Political Organization. Prior to 1949, under the Guomindang, the Lisu villages were reorganized under the bao-jia system, with ten households forming a basic unit for political control and ten such units grouped under the leadership of appointed headmen, who were usually heads of the clans. During wartime, the villages formed an alliance, but this ended when the war was over.

Conflict. The most frequent internal conflicts arose out of debts, marriage disputes, and accusations of use of witchcraft to spread disease.
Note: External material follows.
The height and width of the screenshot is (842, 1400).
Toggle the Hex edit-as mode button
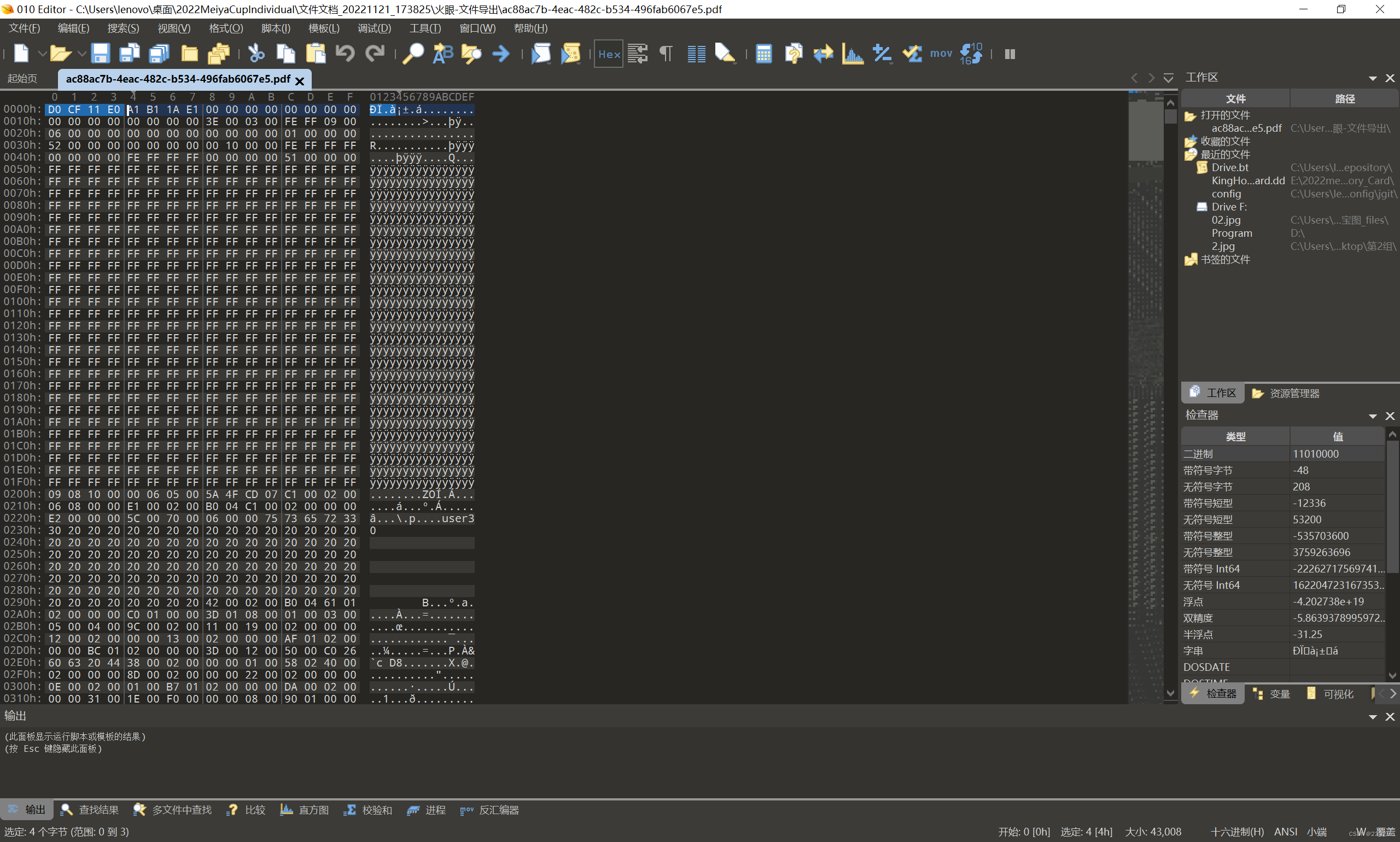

Religion and Expressive Culture

Religious Beliefs. Traditional religion centered on a pantheon of gods and nature spirits, but there is little published material about it. Some of the Lisu festivals still observed today are borrowed from the Han (Lunar New Year) or neighboring peoples (Torch Festival). During the nineteenth and twentieth centuries, some Lisu converted to Catholicism and Protestantism brought by Western missionaries.

Arts. Ornaments of silver, shell, and pearls and bead necklaces and headdresses are a distinguishing feature of the Lisu. A rich repertoire of songs and dances are an important part of weddings, funerals, festival days, and house construction.

Death and Afterlife. The Lisu buried their dead in village or clan graveyards. Men were buried with their knives and hunting bows, women with their weaving tools, hemp bags, and a cooking pot. The Lisu thought they would use them in the afterworld. A year after death, the mourners would build a burial mound; three years later, they would hold a ceremony to conclude the offerings to the deceased.


Bibliography

Ma Yin, ed. (1989). China's Minority Nationalities, 269-275. Beijing: Foreign Languages Press.


National Minorities Commission, Yunnan Provincial Editorial Group, ed. (1981). Lisu shehui lishi diaocha (Research on the society and history of the Lisu). Kunming: Yunnan Peoples Press.


Shen Che, and Lu Xiaoya (1989). Life among the Minority Nationalities of Northwest Yunnan, 121-149. Beijing: Foreign Languages Press.


Zhongguo da baike quanshu (Encyclopedia Sinica) (1986). Vol. 20, Minzu (Nationalities). Beijing: Encyclopedia Sinica Press.